Some see it differently. Ravi Batra, author of the myth-bashing book "Greenspan's Fraud" (Palgrave Macmillan, New York, 2005)
says that the "real impact" of Greenspan's term was akin to a high-explosive detonation.
A proponent of "rational selfishness" and a disciple of Ayn Rand, Greenspan "unwittingly effected a global crash and spread
economic misery on our planet," writes Batra. "Duplicity underlies his actions. Whether it is Social Security, taxes, industrial
deregulation, or financial markets, Greenspan sways it all."
Batra accuses Greenspan of profiting from his own tax policies, engineering through his economic policies the dot-com bubble
and subsequent recession, and sending millions of Americans into poverty.
Whatever one thinks of Greenspan, he's history. That became official on February 1, when Ben Bernanke was sworn in as his
replacement. The people on Wall Street and Main Street, who revered Greenspan for almost two decades, began speculating on
how the new chief would perform.
That's important—not just to the life sciences industry, but to investors everywhere. The Fed is crucial to the US economy;
part gatekeeper and part financial manipulator. The Federal Reserve is the bank of the US government and, as such, regulates
all US financial institutions. Many have deep investment interests in the biopharm industry. One utterance from Ben Bernanke
and the stock prices of Merck or Roche could plummet within minutes. The new Fed chair found that out the hard way when some
cocktail party comments on inflation and interest rates to CNBC reporter Maria Bartiromo went to her audience the next morning,
sending the stock market into a steep dive.
Past that glitch, Bernanke seems to be operating on an even keel, albeit steering a vessel across stormy economic seas.
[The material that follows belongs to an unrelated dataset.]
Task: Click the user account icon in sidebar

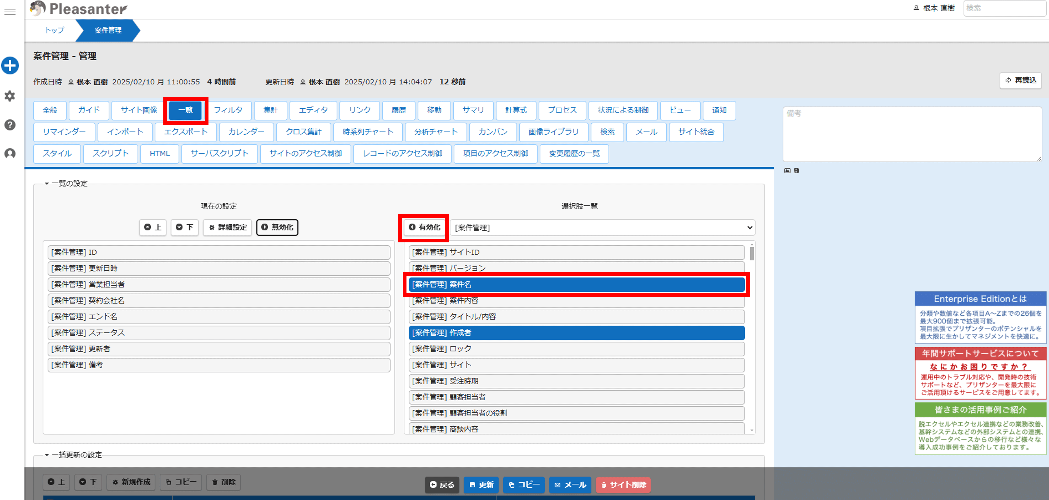Action: tap(10, 154)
Consider that, in its first 100 or so days, Bernanke's Fed has had to grapple with a record $800 billion trade account deficit,
a $319 billion budget deficit, and a population that has virtually stopped saving but loves borrowing.
Bernanke's been focused on addressing these and other issues during his first few months—setting sound monetary policy that's
heavy on growth and low on inflation. Unlike Greenspan, however, he has some very different notions for achieving it.
The centerpiece of his plan is creating a transparent Federal Reserve, an approach contrary to how Greenspan steered the ship.
Still, Bernanke is steadfast in his belief that the Fed should make its moves abundantly clear to stakeholders, stay focused
on finances and interest rates instead of debts and deficits, and speak a language that the markets can understand without
the need of a translator.
"Fresh air," Bernanke's quoted as saying, "is good for the Federal Reserve." And the best way he sees to achieve it involves:
- Setting inflation targets.
- Leaving politics up to the politicians.
- Depersonalizing monetary policy.
- Communicating as clearly as possible about the Fed's intentions.
Greenspan and Bernanke both recognize the central bank's need to recalibrate its money strategy and maintain a low and stable
rate of inflation. It's their philosophies for doing so, however, that are distinctly different.